4). they put “lil” before everything.
if it’s one thing jealous friends love, it’s trying to belittle your accomplishments. they’ll say things like “i see you with your lil new car”, “you think you all that with your lil new hair in” or “don’t nobody care you went to school and got a lil diploma.” i don't care how many laughs they get, don’t be fooled into thinking they’re saying that to be funny; they could be saying it to mask their insecurities regarding the fact that you’re out here winning and they’re not. and instead of leveling up to where you're at, they're trying to bring you down to where they're at.
3). they make everything a competition.
i think it’s good for all friendships to have some level of healthy competition to ensure everyone is leveling up. so I want to be clear that I’m not talking about that type of competition among friends. i’m referring to the friends that literally feel the need to try and one up everything you do to make it about them. you get a new car, and they deliberately go get a new truck. you get a new job, and they quit their job. you get in a relationship, and they deliberately go out and get engaged. some of these scenarios may seem a bit extreme, but you wouldn’t believe the lengths people would go to in order to keep themselves as the focal point.
2). they aren't honest with you.
one of the biggest benefits to having trustworthy friends around you is accountability. real friends (who legitimately have your best interest at heart) are not afraid to let you know when you're tweaking. likewise, they aren't slow to give you the unfiltered truth...even if you don't want to hear it. a lot of people don't realize that growth comes from the stretching that takes place once we go beyond our comfort zones. sometimes, the truth is uncomfortable --- that's why people call it the 'ugly' truth. but if you allow yourself to be uncomfortable and you open yourself up to correction, you'll ultimately come out better than you were when you went in. if you have friends around you that haven't called you out on all the crap you pull, yet they have side conversations about you with the other people in your crew, those aren't your friends. and while it may not neccesarily mean that they're jealous of you, it does mean that they aren't concerned with seeing you grow and do better. you might need to take a moment to really think about why your friends don't think enough of you to tell you the truth.
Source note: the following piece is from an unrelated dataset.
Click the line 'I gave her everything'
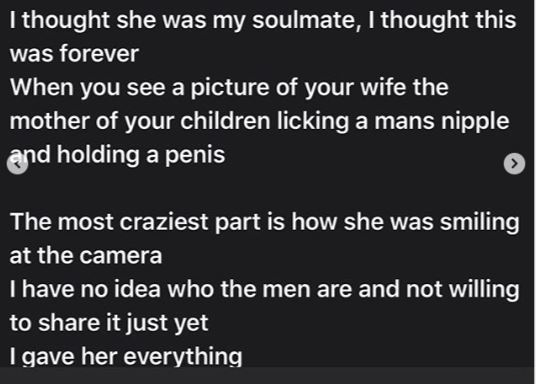This screenshot has width=536, height=384. tap(126, 356)
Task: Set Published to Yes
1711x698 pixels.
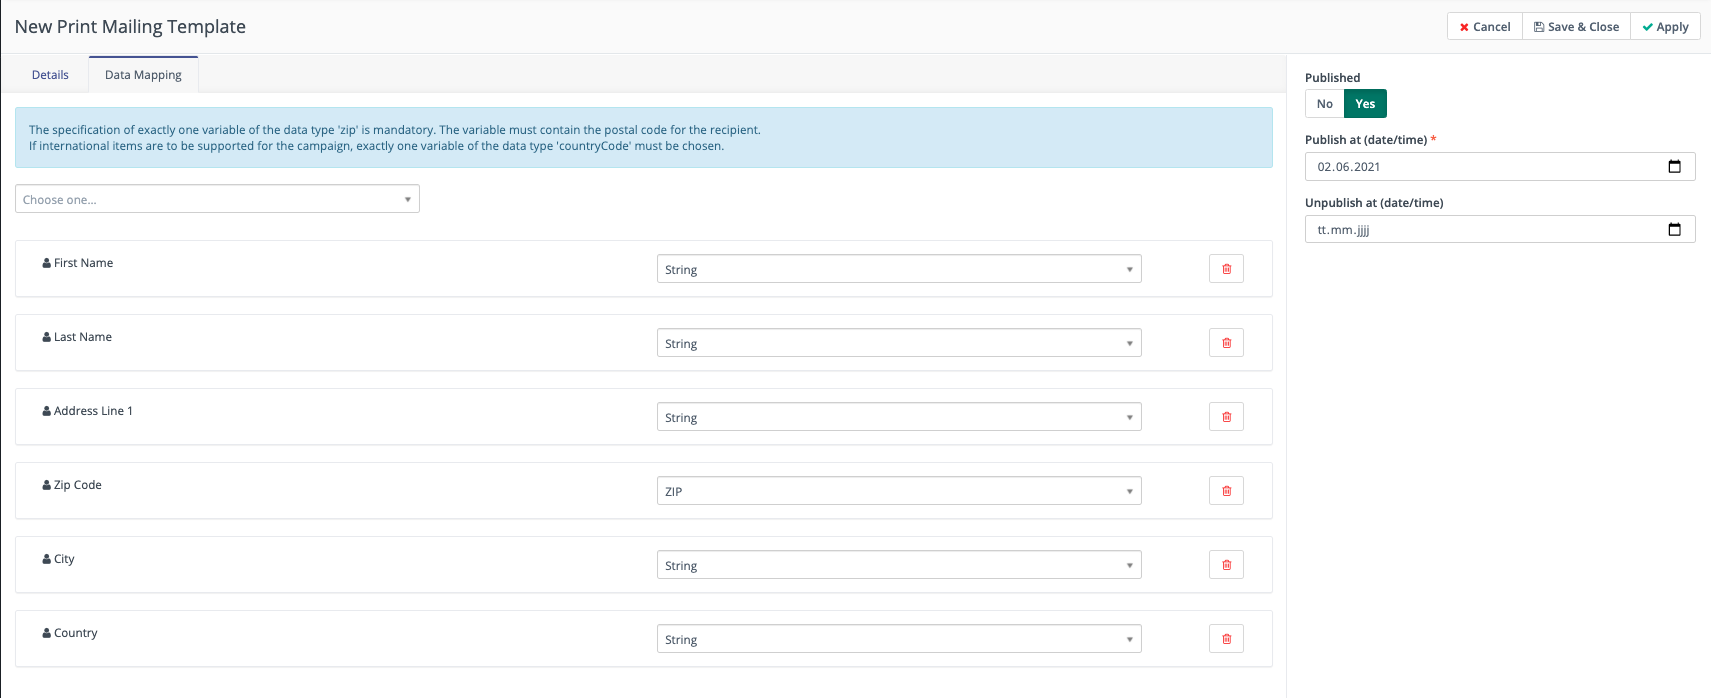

1). they engage people who throw shade on you behind your back.
understand this – jealous people need a crowd. in all ways and under all circumstances, they’ve gotta have an audience that feels that same way as them in order for their jealousy to be validated and masked as something else. these type of friends thrive off people talking about you because it makes them feel better about themselves. you ever had a friend come to you and tell you everything someone said about you behind your back...and when you ask them what they said in response to that, they don’t have an answer for you? tuh. that’s a sign right there that you need to take an honest inventory of the friends reporting back to you. what are their motives? do they have a history of having your best interest at heart or nah? the seasoned saints used to say, “a dog that will bring a bone will also take one”, and that saying still proves true today. stay woke.